Stored entries:
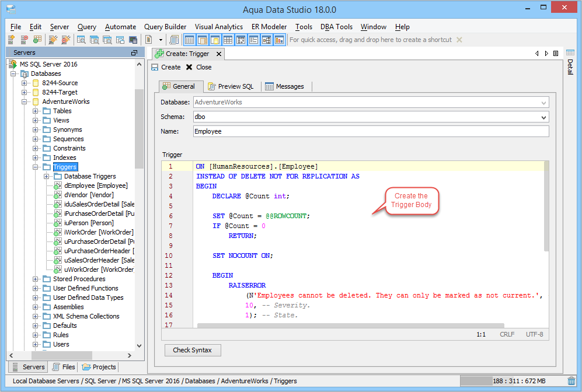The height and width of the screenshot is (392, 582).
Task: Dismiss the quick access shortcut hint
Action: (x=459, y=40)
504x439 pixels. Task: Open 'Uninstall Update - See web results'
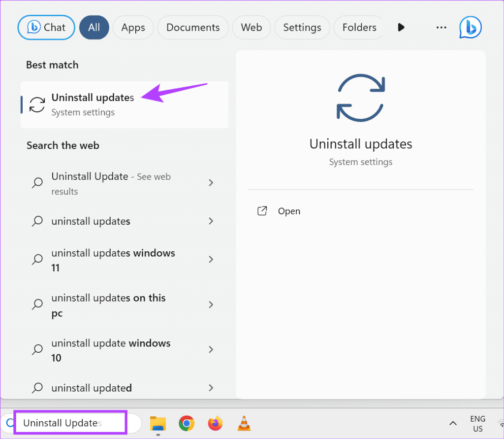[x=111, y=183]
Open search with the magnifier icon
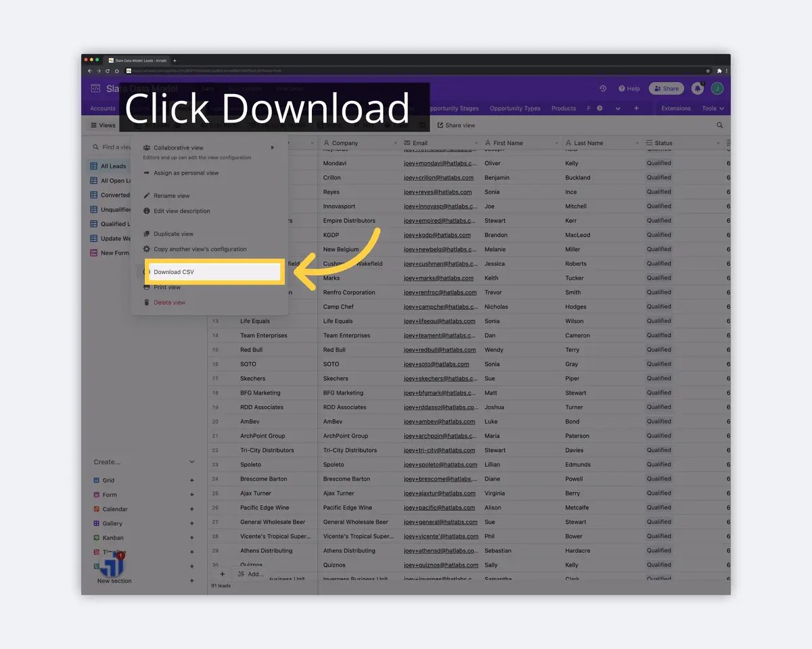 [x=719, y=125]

Your assignment: Retype, without any picture, exactly the lines from the one with "504x439 pixels. Task: Open" through the end of the entries, inclusive.

Answer to the exercise:
504x439 pixels. Task: Open 'Uninstall Update - See web results'
[x=111, y=183]
Open search with the magnifier icon
 [x=719, y=125]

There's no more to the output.